Another hero of the Holocaust

I had thought of including Jakub Lemberg on the list of two days ago, but decided against it since he was about to be profiled on Executed Today. When Lemberg was ordered to turn over ten Jews to be hanged, he instead produced himself, his wife and their kids. It was Hans Biebow who had them killed.

In 1947, after Biebow was himself hung for war crimes, a Jewish survivor of the Lodz Ghetto (which Biebow had been in charge of) performed the autopsy. Grinning all the while, I’m sure.

And today in Holocaust history

Sixty years ago today, five Jews were executed in the town of Sokal, Poland. (Now part of Ukraine.)
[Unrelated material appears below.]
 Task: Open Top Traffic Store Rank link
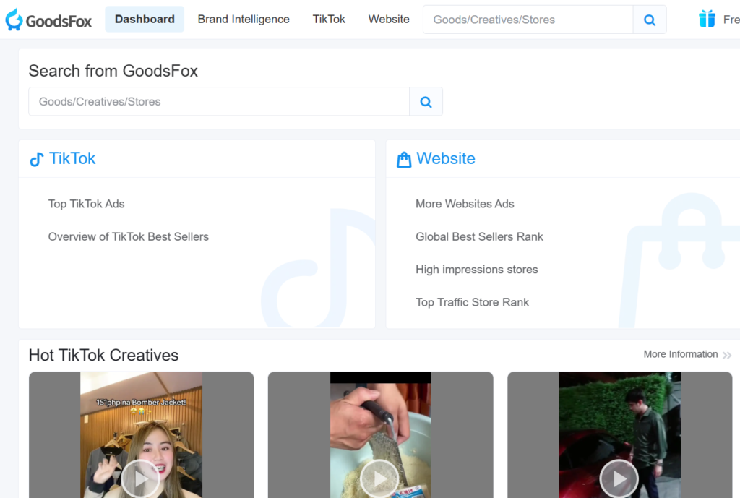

An aside: as I noted in the Executed Today entry, the diarist Moshe Maltz who was my source for the entry had his baby daughter killed by Nazis. The story of the baby’s death is worth telling as well: His wife and the baby were hiding in an attic during an Aktion while Nazis and Jewish policemen searched for hidden Jews. A Nazi sent a Jewish policeman up to the attic, who found them, but he came back down and lied and said there was no one there. At this point the baby cried out and the Nazi heard it and sent the Jewish policeman back up to get it. He told Moshe’s wife, “Look, I feel sorry for you, and I’ll let you go, but I’ve got to take that baby, he’s heard it already. You can go with it, or stay. I can say I found the baby abandoned up here.” And Moshe’s wife gave him the baby, and stayed, and lived. Moshe wrote that she had initially wanted to go with the baby, but decided to remain because she had another child to think about.

I wonder how many mothers would have had the courage — or was it cowardice — to remain in the attic. I wonder what decision I would have made, if I had been in her place. I wonder what Moshe thought of it all. He didn’t say.